まず、目につくのは立派な黒い毛皮のマント。いかにも豪華そうで触り心地の良さそうなマントが、男の肩からその足下まで垂れていた。その立派なマントの下には、これまた凝った作りの長めの黒のチョッキが見える。チョッキの隙間から見える黒いベルトには何故かわからないが、たくさんの時計がついている。手には複雑な刺繍の入った黒い手袋をつけていて、光りが当たる度に銀色に刺繍が輝いた。下もまた黒いズボンと黒いブーツをはいていて、全てが黒で統一されていた。
唯一黒くないのは瞳の色だ。翡翠色の瞳は周りが黒い為、より鮮やかに見える。よくよく見れば顔も良い。整った目鼻立ちをし、口髭をはやしていた。
恰好は特徴的だが、可笑しいところはない。ただ1つ問題点があるとすれば、その男があからさまに怒っている事だろう。
どうしよう。
男はその場で仁王立ちし、ソフィアをこれでもかというほど睨む。ソフィアは呆然とそれを見返す事しかできない。
怒られるよね。
ソフィアは怒られるのが好きじゃなかった。何か怒られないですむ方法はないかと考えていると、男はなかなか喋らないソフィアに痺れを切らしたのか小さく舌打ちする。

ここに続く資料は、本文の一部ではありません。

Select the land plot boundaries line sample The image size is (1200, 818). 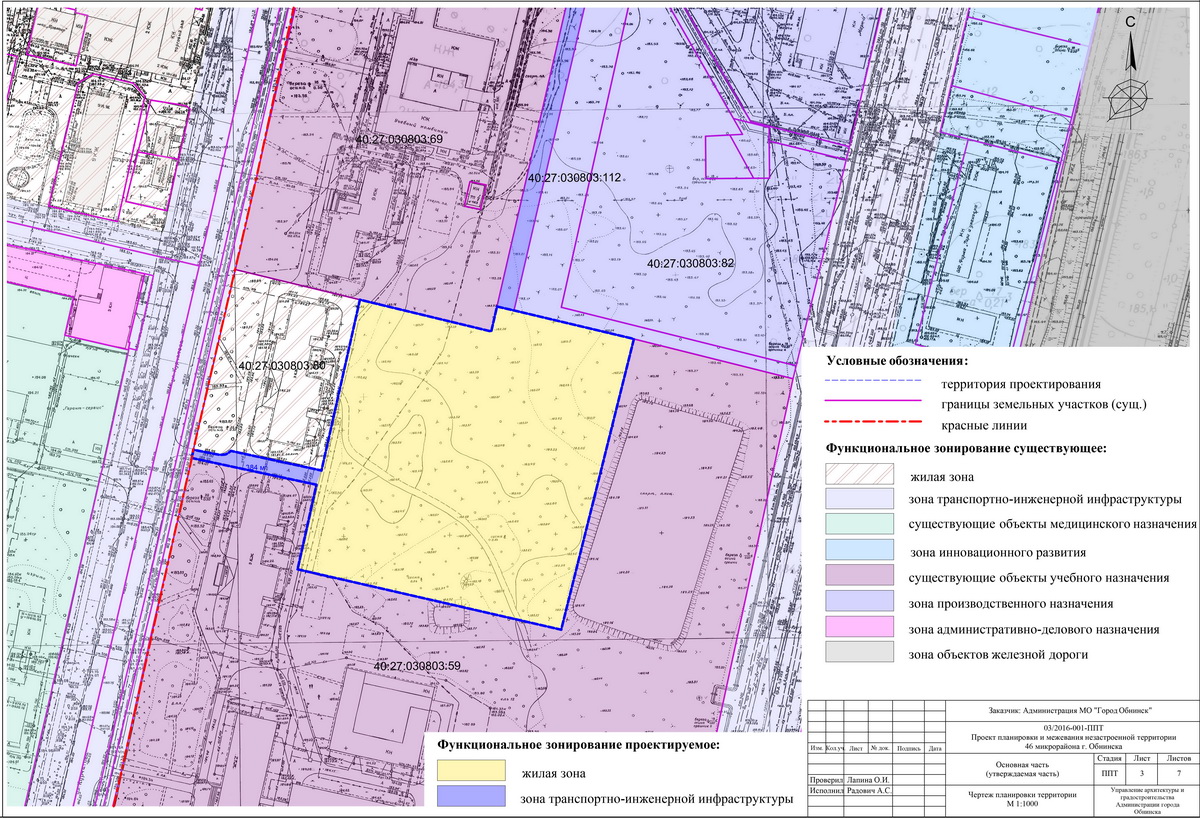872,404
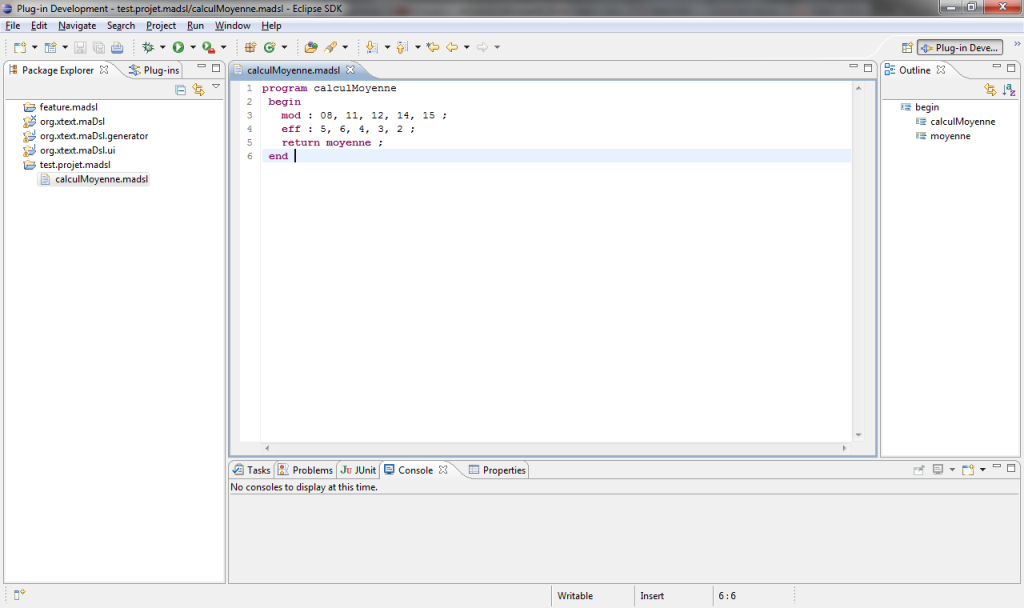This screenshot has width=1024, height=608.
Task: Click the Open Type icon in toolbar
Action: 311,47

「どうして、こう次から次へと余計な仕事が増えるんだ。どいつもこいつも暇人め」
男は誰に言うでもなくそう呟くと、鉄橋を乱暴に渡り、ソフィアの元へとやってくる。
チクタクチクタクと男が近づく度に腰につけた時計の音も近づく。それに合わせてソフィアの鼓動の音も早くなった。
「さっさと答えろ! ここで何している!?」
男は翡翠色の瞳を怒りに滲ませながら、ソフィアに詰め寄る。あまりの剣幕にソフィアは慌てて考える。
何をしていたか? 何をしていたんだっけ?
えっと……
「時計を見ていたの。綺麗だったから……」
ソフィアの答えに男の動きが止まる。それまで怒りしか見えなかった表情が僅かに変わる。
「時計? この時計の事か?」
「そう、綺麗だったから……」
「綺麗だったから見ていた? この時計を?」
男の問いかけにソフィアは頷く。本当にソフィアはそう思っていた。光り輝く時計はとても美しかった。今まで見たどの時計よりも。
そのソフィアの答えをどう受け止めたのか、男はしばらく何かを考えるように黙り込む。しばらくして、男はほんの少しだけ、険しかった瞳を緩ます。
「そうか。綺麗か。お前にもそう見えるのか」
「え?」
お前にも? どういう意味だろうか?
男の言葉にソフィアは首を傾げる。ソフィアのその様子に気付いたのか、男は咳払いを1つするとソフィアから視線を外すし、時計を見る。その目は先ほどよりもずっと優しげなものだった。